I suppose the kind of answers I was expecting ranged from, at the sceptical end of the spectrum (if there are any sceptics here), "Psi experiments can't be replicated because the positive results are due to a combination of chance and questionable research practices", to, at the other end, "There is no problem replicating psi experiments in a statistical sense", or a more moderate "The replication problems can be overcome by larger studies and better experimental design."

Obviously the most interesting answer is that there's an essential feature of psi experiments that means they tend not to be straightforwardly replicable. I didn't entirely understand Max's comments, and I tend to shy away from the position that the scientific method is applicable only to physical (or material) phenomena. But I suppose it's obvious why it may be more difficult to design a replicable psi experiment than a replicable physics experiment. We can't expect the same result unless the conditions are the same, and if we're allowing the possibility of interactions between minds, precognition and so on, we can't achieve the same conditions just by conducting the experiment in a clean white room."

On the other hand, individual subjects happening to be bored or off their form one day shouldn't really hamper statistical repeatability, because it should all be taken care of by the statistics. But if a factor like that affected a whole study (e.g. an experimenter effect with a bored experimenter), then obviously we couldn't expect that study to repeat the results of others. 

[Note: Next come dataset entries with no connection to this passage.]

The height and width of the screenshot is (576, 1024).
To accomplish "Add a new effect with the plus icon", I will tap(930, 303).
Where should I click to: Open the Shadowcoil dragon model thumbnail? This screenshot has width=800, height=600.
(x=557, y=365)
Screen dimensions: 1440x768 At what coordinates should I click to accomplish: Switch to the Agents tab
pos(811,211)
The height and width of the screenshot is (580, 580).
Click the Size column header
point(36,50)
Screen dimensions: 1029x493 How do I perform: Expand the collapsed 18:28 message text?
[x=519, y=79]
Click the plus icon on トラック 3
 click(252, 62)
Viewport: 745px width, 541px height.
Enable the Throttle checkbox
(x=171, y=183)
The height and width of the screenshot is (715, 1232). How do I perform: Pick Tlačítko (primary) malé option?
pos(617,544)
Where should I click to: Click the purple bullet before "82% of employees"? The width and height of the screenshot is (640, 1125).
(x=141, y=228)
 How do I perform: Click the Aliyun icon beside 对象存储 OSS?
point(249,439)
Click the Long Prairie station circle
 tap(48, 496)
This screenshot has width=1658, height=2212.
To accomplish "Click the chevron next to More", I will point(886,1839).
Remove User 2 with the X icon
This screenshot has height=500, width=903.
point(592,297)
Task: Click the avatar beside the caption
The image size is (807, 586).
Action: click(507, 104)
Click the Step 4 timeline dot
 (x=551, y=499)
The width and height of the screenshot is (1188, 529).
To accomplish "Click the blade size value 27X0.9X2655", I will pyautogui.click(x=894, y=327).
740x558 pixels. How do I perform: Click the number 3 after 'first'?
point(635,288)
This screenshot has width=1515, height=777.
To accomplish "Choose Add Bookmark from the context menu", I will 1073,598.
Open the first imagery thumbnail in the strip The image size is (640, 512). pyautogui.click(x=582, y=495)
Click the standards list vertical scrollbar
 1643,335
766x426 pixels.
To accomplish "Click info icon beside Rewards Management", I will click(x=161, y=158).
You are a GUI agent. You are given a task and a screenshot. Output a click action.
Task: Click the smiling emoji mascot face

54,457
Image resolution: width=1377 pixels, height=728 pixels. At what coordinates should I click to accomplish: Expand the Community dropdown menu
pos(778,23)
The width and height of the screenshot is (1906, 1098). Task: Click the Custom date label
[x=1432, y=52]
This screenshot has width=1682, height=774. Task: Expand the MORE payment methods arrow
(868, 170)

Sorry - this does all seems a bit obvious now. But I don't think it's just a question of unreasonable sceptics being unwilling to look at the evidence (though it's painfully obvious that there are a lot of people like that around). Perhaps a more constructive question would be whether an experiment could be designed that would eliminate some of the factors that could hamper repeatability. Perhaps an online experiment in which the role of the experimenter could be automated and minimised?